After Congress warned audit regulators to stand down on a possible mandatory rotation requirement, it appears the Public Company Accounting Oversight Board may be steering its attention to the audit committee.

In a podcast interview with Compliance Week, the PCAOB's newest member, Jeanette Franzel, says the board is still looking broadly at how to get auditors to think and act more independently and more skeptically. The PCAOB has been collecting feedback on a controversial concept release that looks for ideas on how to improve auditor independence and skepticism and whether term limits or mandatory rotation would do the trick. After sifting through more than 630 comment letters and two days of roundtable discussions – and after the House Financial Services Committee threatened the board with legislation to bar auditor rotation – now the board is looking more closely at the audit committee, says Franzel.

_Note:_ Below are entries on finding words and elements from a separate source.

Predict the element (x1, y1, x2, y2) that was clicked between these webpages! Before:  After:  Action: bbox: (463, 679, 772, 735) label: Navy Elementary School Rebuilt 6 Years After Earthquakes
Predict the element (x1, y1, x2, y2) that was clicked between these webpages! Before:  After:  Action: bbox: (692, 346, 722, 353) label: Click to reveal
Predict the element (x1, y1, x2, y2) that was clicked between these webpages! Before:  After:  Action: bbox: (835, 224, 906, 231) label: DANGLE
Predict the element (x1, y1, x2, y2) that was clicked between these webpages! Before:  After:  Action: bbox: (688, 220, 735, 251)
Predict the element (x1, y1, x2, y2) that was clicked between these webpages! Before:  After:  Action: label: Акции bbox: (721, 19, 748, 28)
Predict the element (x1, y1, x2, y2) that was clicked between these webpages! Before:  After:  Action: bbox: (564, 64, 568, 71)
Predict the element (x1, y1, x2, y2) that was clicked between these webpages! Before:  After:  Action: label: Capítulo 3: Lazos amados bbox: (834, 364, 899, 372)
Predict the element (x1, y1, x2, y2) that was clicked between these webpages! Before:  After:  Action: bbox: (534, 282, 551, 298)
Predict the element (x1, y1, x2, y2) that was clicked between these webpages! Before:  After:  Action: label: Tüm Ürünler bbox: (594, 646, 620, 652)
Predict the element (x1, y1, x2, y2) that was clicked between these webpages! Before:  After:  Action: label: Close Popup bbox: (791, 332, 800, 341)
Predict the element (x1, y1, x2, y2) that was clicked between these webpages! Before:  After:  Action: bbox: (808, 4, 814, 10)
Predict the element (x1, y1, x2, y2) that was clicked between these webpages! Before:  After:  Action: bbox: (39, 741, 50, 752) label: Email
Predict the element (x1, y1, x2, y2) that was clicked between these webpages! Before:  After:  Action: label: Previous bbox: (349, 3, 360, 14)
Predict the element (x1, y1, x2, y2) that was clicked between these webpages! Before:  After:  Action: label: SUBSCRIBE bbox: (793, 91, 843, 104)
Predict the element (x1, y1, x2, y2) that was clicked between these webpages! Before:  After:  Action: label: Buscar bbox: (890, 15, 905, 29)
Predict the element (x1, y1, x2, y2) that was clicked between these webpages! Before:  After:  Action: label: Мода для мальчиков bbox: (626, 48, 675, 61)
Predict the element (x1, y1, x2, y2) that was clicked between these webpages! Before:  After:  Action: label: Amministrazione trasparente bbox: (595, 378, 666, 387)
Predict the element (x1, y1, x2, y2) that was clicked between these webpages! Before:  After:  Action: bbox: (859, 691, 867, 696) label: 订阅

“Some of the themes that are coming through are the need to look at strengthening the role of the audit committee and audit committee performance, perhaps looking at some of the types of disclosures, perhaps about audit firm tenure,” Franzel says. The board is also considering “things like the retendering of audits periodically without a mandatory audit firm rotation requirement,” she says. “Everybody is acknowledging there's an inherent conflict of interest in the client payer model, so we're looking very broadly at how to mitigate the risks associated with that.”

The House banking committee called PCAOB Chairman James Doty to testify on the board's consideration of a rotation system and gave the board clear orders to give up the idea – at least not without more intensive study of the potential costs and benefits of such a rule. The committee reminded Doty that the Government Accountability Office studied a rotation idea in the early days following the Sarbanes-Oxley Act and determined mandatory rotation was not advisable.

Franzel, in fact, was a key member of the GAO team that studied rotation and issued that report. “It is kind of ironic that here I am on the other side as the PCAOB is evaluating that,” she says. She points out, however, that the GAO recommended against rotation after a number of reforms had already been put in place intended to strengthen the audit profession and improve audit quality. “At this point, it's a brand new evaluation in a whole different time frame and a different set of facts and circumstances,” she says.

One of the board's key priorities is to address some serious shortcomings in the current audit model as evidenced in inspection findings, says Franzel. The board has issued some harsh criticisms in the latest inspection reports to be published on major firms. “We continue to find serious audit deficiencies where auditors just simply are not doing adequate audit work in very important audit areas,” she says.